November 9, 2006
Tired of exasperating traffic jams, aging schools and inadequate affordable housing, Californians have launched a new era of public works construction. California voters agreed Tuesday to finance the program by issuing $37.3 billion in bonds -- an amount greater than the annual spending of any other state.
As a growing federal budget deficit has eroded financial aid for highways and other projects, debates have simmered in recent years in state capitals about how to pay for them.
Critics say California voters made a mistake:
- The borrowing will top $73 billion once the bonds are paid off with interest in 30 years, thrusting the state deeper into debt just as it is rebounding from the dot-com bust.
- That could lead to cuts in funding for social services and other programs, they warn.
Supporters -- most prominently Gov. Arnold Schwarzenegger -- argue:
- The benefits of highway and public transit improvements, better-equipped schools and reduced threats of flooding will be worth the cost.

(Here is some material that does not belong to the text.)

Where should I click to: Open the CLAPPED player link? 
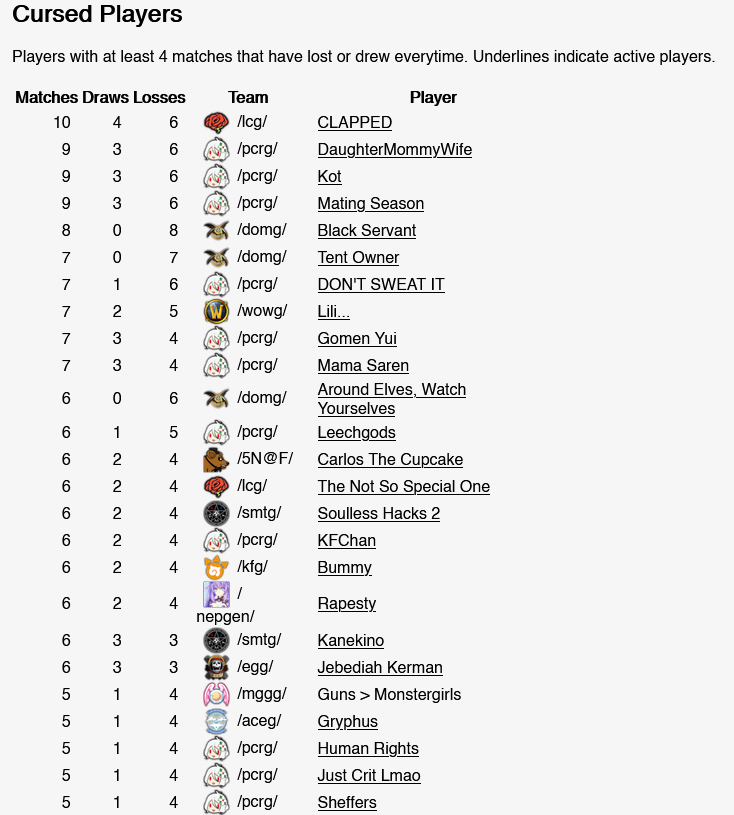point(355,123)
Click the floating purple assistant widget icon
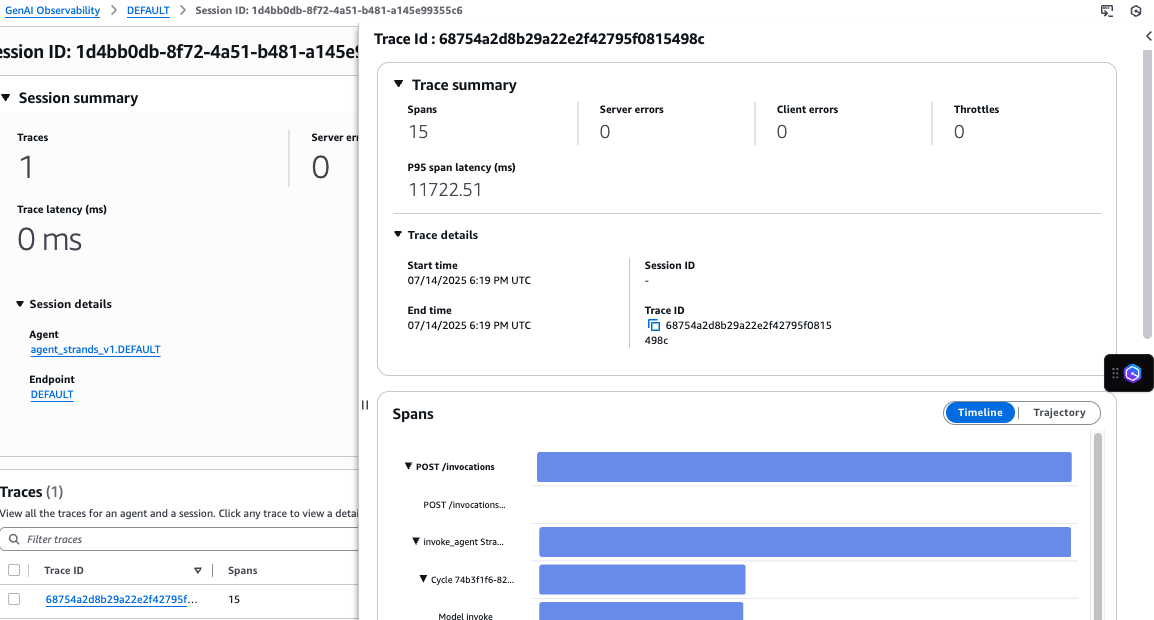1154x620 pixels. [x=1133, y=373]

- That is especially true, they say, in a state predicted to swell by the population of Ohio over the next 10 years.
The four propositions will spend $19.9 billion on roads and public transit, $10.4 billion on school construction, $4.1 billion on levees and other flood-control projects and $2.9 billion on affordable housing.
The bond package will drive a public works building program unseen in California in four decades and could define Schwarzenegger's second and final term in office.
Allan Zaremberg, president of the California Chamber of Commerce, said passage of the mega bonds will become a catalyst for discussions nationwide about funding infrastructure.